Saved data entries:
◇ ◇ ◇ ◇
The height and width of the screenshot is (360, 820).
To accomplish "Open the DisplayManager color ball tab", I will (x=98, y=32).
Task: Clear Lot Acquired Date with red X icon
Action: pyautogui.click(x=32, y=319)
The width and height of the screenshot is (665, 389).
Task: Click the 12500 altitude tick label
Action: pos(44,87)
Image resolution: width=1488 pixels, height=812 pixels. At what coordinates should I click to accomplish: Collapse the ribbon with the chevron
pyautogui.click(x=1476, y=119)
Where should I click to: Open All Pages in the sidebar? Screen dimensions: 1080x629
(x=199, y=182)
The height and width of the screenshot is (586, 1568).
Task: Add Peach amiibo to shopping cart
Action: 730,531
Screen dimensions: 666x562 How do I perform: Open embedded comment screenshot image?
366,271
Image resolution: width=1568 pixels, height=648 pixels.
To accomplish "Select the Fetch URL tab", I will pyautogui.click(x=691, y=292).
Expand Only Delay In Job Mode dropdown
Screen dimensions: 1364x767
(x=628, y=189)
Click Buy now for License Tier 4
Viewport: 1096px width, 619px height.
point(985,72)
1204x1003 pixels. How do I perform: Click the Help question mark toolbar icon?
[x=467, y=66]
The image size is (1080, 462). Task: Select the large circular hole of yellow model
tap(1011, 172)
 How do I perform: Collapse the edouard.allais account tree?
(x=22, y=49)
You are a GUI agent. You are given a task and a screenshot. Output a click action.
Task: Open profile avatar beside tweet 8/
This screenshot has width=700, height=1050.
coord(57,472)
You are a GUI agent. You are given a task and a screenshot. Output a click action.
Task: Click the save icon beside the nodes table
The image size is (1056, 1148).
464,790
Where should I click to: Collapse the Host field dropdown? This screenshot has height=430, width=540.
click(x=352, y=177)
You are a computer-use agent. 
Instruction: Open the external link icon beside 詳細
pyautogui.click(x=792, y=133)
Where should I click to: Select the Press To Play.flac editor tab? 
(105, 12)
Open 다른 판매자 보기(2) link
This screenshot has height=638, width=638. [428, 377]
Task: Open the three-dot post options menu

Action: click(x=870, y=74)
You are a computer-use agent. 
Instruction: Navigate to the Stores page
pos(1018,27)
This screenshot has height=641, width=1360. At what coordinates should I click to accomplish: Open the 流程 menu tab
◇ ◇ ◇ ◇
- **TASK INSTRUCTIONS**
Once you reach the line that holds "Task: Click the save", print it and every line after it through the end of the records, word for word.

- **COMPLETED EXERCISE**
Task: Click the save icon beside the nodes table
The image size is (1056, 1148).
464,790
Where should I click to: Collapse the Host field dropdown? This screenshot has height=430, width=540.
click(x=352, y=177)
You are a computer-use agent. 
Instruction: Open the external link icon beside 詳細
pyautogui.click(x=792, y=133)
Where should I click to: Select the Press To Play.flac editor tab? 
(105, 12)
Open 다른 판매자 보기(2) link
This screenshot has height=638, width=638. [428, 377]
Task: Open the three-dot post options menu

Action: click(x=870, y=74)
You are a computer-use agent. 
Instruction: Navigate to the Stores page
pos(1018,27)
This screenshot has height=641, width=1360. At what coordinates should I click to accomplish: Open the 流程 menu tab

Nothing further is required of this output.